▶ [Task list]
**1.** In the passage on Parliamentary action, what do the writers say they have decided to shun?
**2.** Retype everything in the passage on Parliamentary action from "When we, who" down to "of unconscious workers.".
┌─ Excerpted passage
When we, who are against the use of Parliamentary action, argue that it is contradictory and confusing to declare on the one hand that Parliament is useless and must be destroyed, and on the other hand to urge the workers to put us into Parliament, those who have chosen the way of Parliamentary action, reply that great masses of unconscious workers still have faith in Parliament. Quite so, we answer, then we must undermine that faith; but appalled by the magnitude of the task of creating a body of conscious workers strong enough to effect any changes, the Communist opportunists propose to accomplish the revolution with crowds of unconscious workers.
We, who believe that the revolution can only be accomplished by those whose minds are awakened and who are inspired by conscious purpose, have decided to shun the administrative machinery of Capitalism.
We have decided this because of the clear, unmistakable lead to the masses which this refusal gives, a lead, surer and more effective, because it is a lead given by action, not merely by words.
We have so decided also because the refusal to compete for electoral seats means the cutting off from us of those weak and self-seeking opportunists to whom seats in Parliamentary and on the local government bodies are attractive because of the position they confer upon the holder.
└─
┌─ Information provided
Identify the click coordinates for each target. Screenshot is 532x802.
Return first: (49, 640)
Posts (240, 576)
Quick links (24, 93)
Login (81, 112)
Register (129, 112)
└─
┌─ Information provided
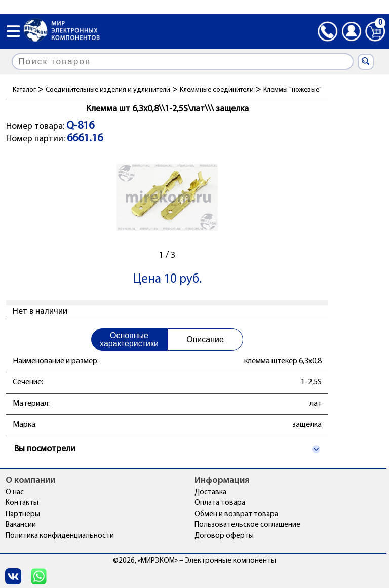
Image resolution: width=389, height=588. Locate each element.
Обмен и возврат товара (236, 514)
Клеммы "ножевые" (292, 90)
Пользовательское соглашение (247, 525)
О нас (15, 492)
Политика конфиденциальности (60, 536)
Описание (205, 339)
└─
▶ [Outputs by task]
**1.** The administrative machinery of Capitalism.

**2.**
When we, who are against the use of Parliamentary action, argue that it is contradictory and confusing to declare on the one hand that Parliament is useless and must be destroyed, and on the other hand to urge the workers to put us into Parliament, those who have chosen the way of Parliamentary action, reply that great masses of unconscious workers still have faith in Parliament. Quite so, we answer, then we must undermine that faith; but appalled by the magnitude of the task of creating a body of conscious workers strong enough to effect any changes, the Communist opportunists propose to accomplish the revolution with crowds of unconscious workers.